Thursday, April 4, 2013

Aromas of Quelques Fleurs

Composer and member of Musiqa’s Artistic Board, Karim Al-Zand spoke to Musiqa about his latest composition titled Quelques Fleurs.

Does Quelques Fleurs have a special meaning to you, other than the translation? Why or why not?
The title, “a few flowers,” has two references. It refers to the various movements of the work, each one based on a particular flower. It’s also the brand name of the first mass marketed perfume, which appeared in 1912, and was purportedly formulated, with the essence of hundreds of different flowers.

How did you approach Quelques Fleurs?
I tried to convey in musical terms the character of each flower, in particular my associations with the scent of the flower.

What are your most significant inspirations, pertaining to composing music?
My inspirations are often extra-musical, as is the case in this piece. I have compositions that are inspired by art of various kinds, literature, dance and so forth. There are some purely musical inspirations as well, such as folk music, jazz and other works in the Western classical tradition.

What is the music of Quelques Fleurs inspired by?

Quelques Fleurs is inspired by the fragrance of flowers. Connections between sound and smell have long been a feature of both poetry and science. The vocabulary of the perfumer also relies on musical analogy: a fragrance is formed by a “chord” of three scents—a “top note,” a “middle (or heart) note,” and a “bass note.” The perfume reputedly combined 300 different floral and other scents in its formulation. My piece contains four: Rose, Lavender, Jasmine and Orange Blossom.

How would you describe the music of Quelques Fleurs?

To convey the immersive quality of the flowers’ aroma, each movement is a kind of musical “static study.” The first uses a reiterated rhythmic pattern (an ostinato); the second cycles through a harmonic progression (a passacaglia); the third employs an unchanging collection of notes (a mode); and the fourth maintains constant motion by repeating a few short motives (a moto perpetuo). The piece was written for the Beausejour Trio (Wesley Ferreira, clarinet; Julia MacLaine, cello; Stephen Runge, piano) who presented its premiere in July 2010.

 As previously described, Al-Zand’s inspiration for Quelques Fleurs is drawn from the scent of four specific flowers, Jasmine being the most “heady of floral scents,” he says. 

“[Jasmine] thrives in Texas: there are several jasmine shrubs and vines around the Rice University campus,” said Al-Zand. “As you pass one of the flowering plants in the spring, the smell is intoxicating, almost overpowering in strength. I think of the third movement as an atmospheric nocturne (jasmine blooms only at night), which tries to capture a gradual envelopment by the potent bouquet.”
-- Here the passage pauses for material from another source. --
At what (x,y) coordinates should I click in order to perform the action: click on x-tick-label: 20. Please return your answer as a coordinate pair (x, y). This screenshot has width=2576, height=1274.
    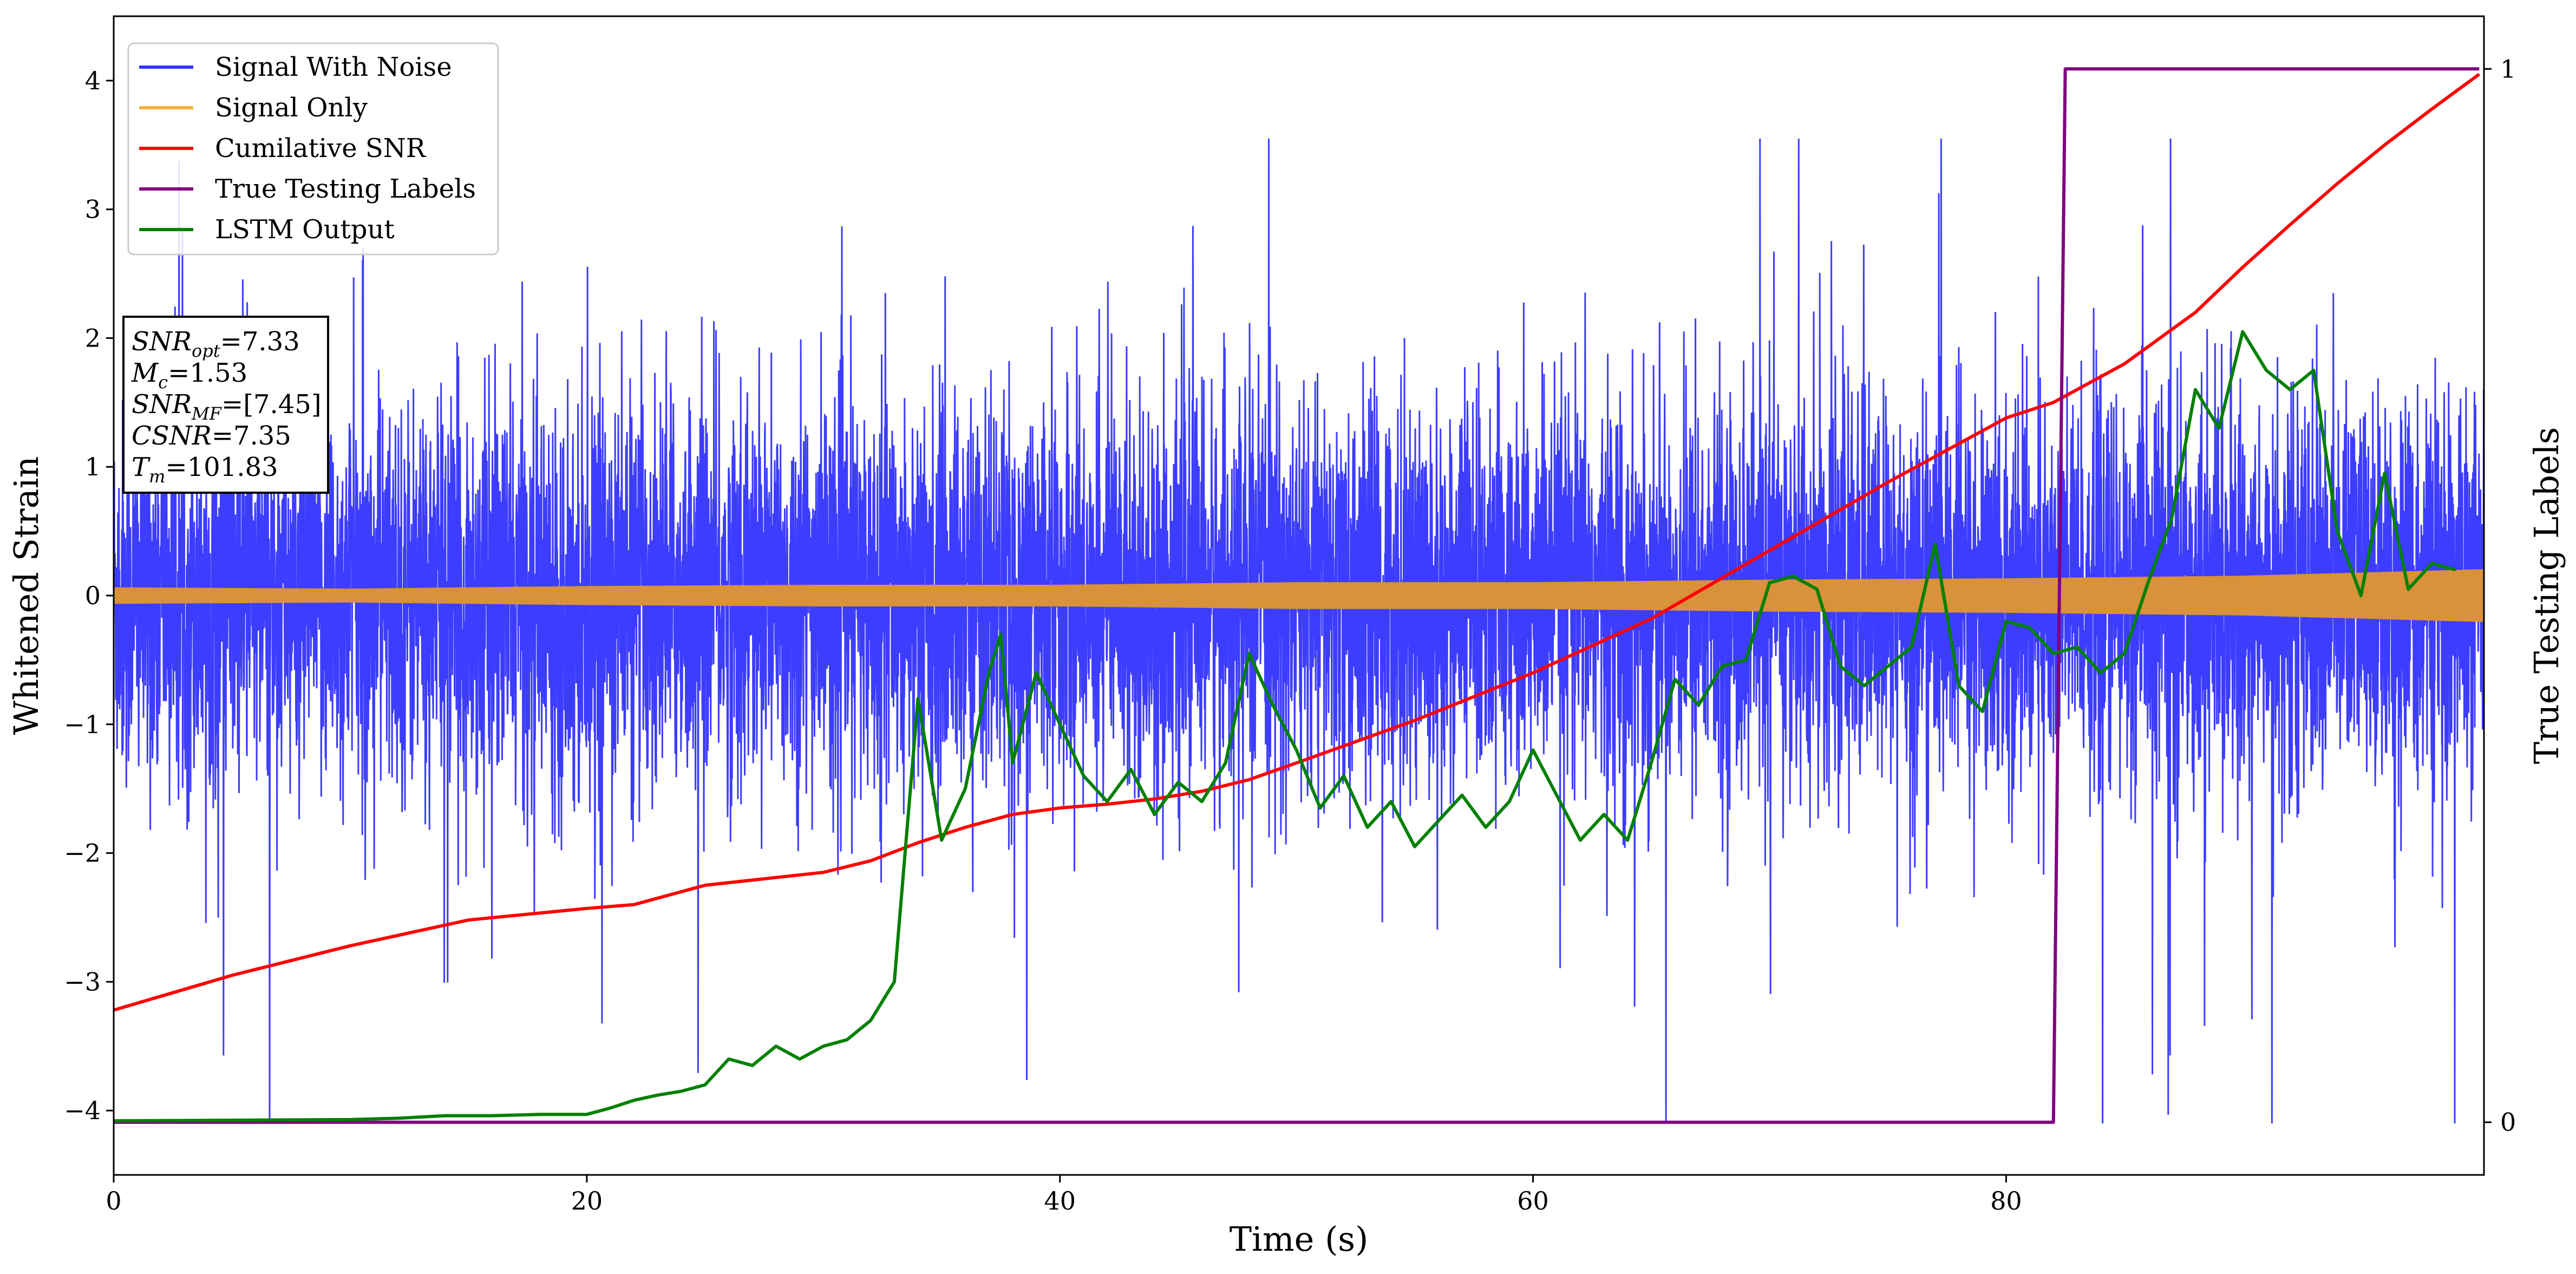
    Looking at the image, I should click on (587, 1201).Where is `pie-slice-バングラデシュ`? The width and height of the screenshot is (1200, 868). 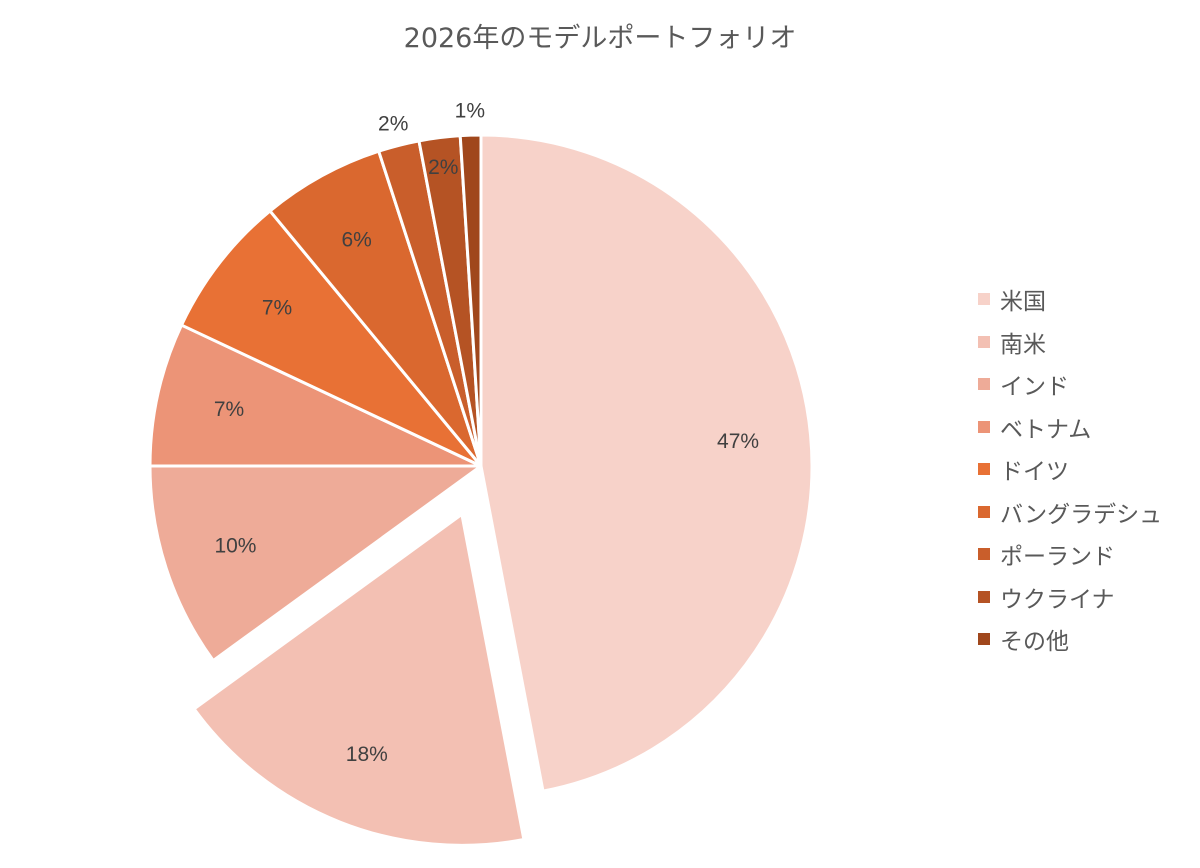 pie-slice-バングラデシュ is located at coordinates (376, 308). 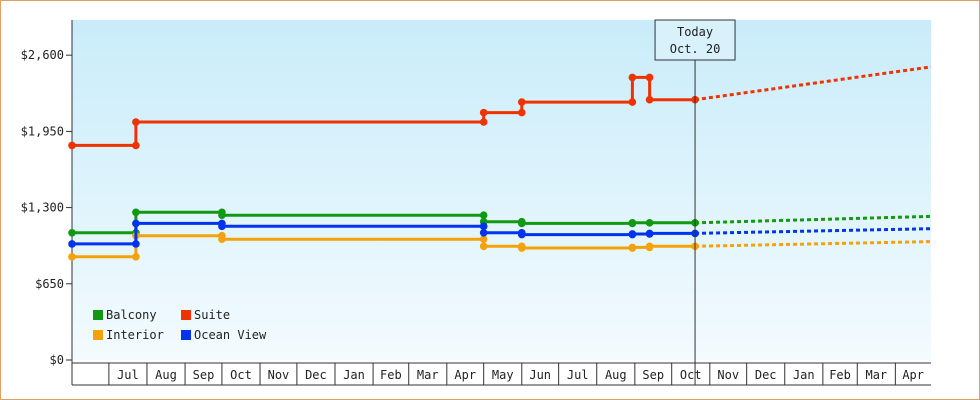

For Al-Zand, the smell of roses is redolent. He stated that it reminds him of “confectionery, especially the Middle Eastern sweets” he enjoyed as a child. Many of them use perfumed rose water in their recipes.

Aside from the fragrance of flowers, Al-Zand’s music is inspired by Arabic poetry. The subjects of some of his pieces speak to his middle-eastern heritage as well.

“My father’s LP records of Arabic music playing in our living room,” Al-Zand said. “Though we never really knew what the words meant, my siblings and I would occasionally join in with a catchy song. I recall only tiny snippets from these tunes. I quote one memorable fragment in the first movement, “Attar of Rose.” The movement represents a kind of perfumed nostalgia, a fragrant musical trace.”

The Boston Globe has called Al-Zand’s music “strong and startlingly lovely”. His music has been successful throughout Canada, the U.S., and abroad. Al-Zand is the recipient of several national awards, including the Sackler Composition Prize and the ArtSong Prize.

Quelques Fleurs will be featured in Musiqa’s Word Play on Saturday, April 6 at 7:30 p.m. at the Hobby Center for the Performing Arts in Zilkha Hall. 

Thank you, Karim, for taking the time to speak to Musiqa about Quelques Fleurs.